Data for review section start
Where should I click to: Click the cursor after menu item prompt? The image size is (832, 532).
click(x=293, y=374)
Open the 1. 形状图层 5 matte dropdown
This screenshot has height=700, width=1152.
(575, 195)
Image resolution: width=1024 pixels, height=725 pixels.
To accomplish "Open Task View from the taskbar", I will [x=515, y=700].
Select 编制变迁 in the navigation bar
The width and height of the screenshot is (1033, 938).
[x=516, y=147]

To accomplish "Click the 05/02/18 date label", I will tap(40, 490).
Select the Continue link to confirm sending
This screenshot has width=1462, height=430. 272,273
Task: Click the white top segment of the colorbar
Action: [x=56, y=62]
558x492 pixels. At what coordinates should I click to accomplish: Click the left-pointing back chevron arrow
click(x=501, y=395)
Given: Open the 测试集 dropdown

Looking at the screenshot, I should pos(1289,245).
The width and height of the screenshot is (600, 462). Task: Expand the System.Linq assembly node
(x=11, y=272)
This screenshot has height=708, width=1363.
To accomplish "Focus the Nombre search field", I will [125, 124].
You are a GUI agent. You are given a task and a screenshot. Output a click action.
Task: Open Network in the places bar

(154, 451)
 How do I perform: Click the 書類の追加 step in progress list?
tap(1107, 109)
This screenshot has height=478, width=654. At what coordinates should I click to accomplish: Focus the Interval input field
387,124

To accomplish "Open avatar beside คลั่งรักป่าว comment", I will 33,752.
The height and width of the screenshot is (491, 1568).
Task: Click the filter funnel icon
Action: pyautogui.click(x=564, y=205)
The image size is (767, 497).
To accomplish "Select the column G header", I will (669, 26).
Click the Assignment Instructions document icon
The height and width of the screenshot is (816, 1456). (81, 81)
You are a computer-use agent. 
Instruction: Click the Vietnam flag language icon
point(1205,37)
Data for review section end
What you give back should be exactly the lines of the entries above from the one containing "The image size is (767, 497)." to the end, and nothing more.

* Task response *
The image size is (767, 497).
To accomplish "Select the column G header", I will (669, 26).
Click the Assignment Instructions document icon
The height and width of the screenshot is (816, 1456). (81, 81)
You are a computer-use agent. 
Instruction: Click the Vietnam flag language icon
point(1205,37)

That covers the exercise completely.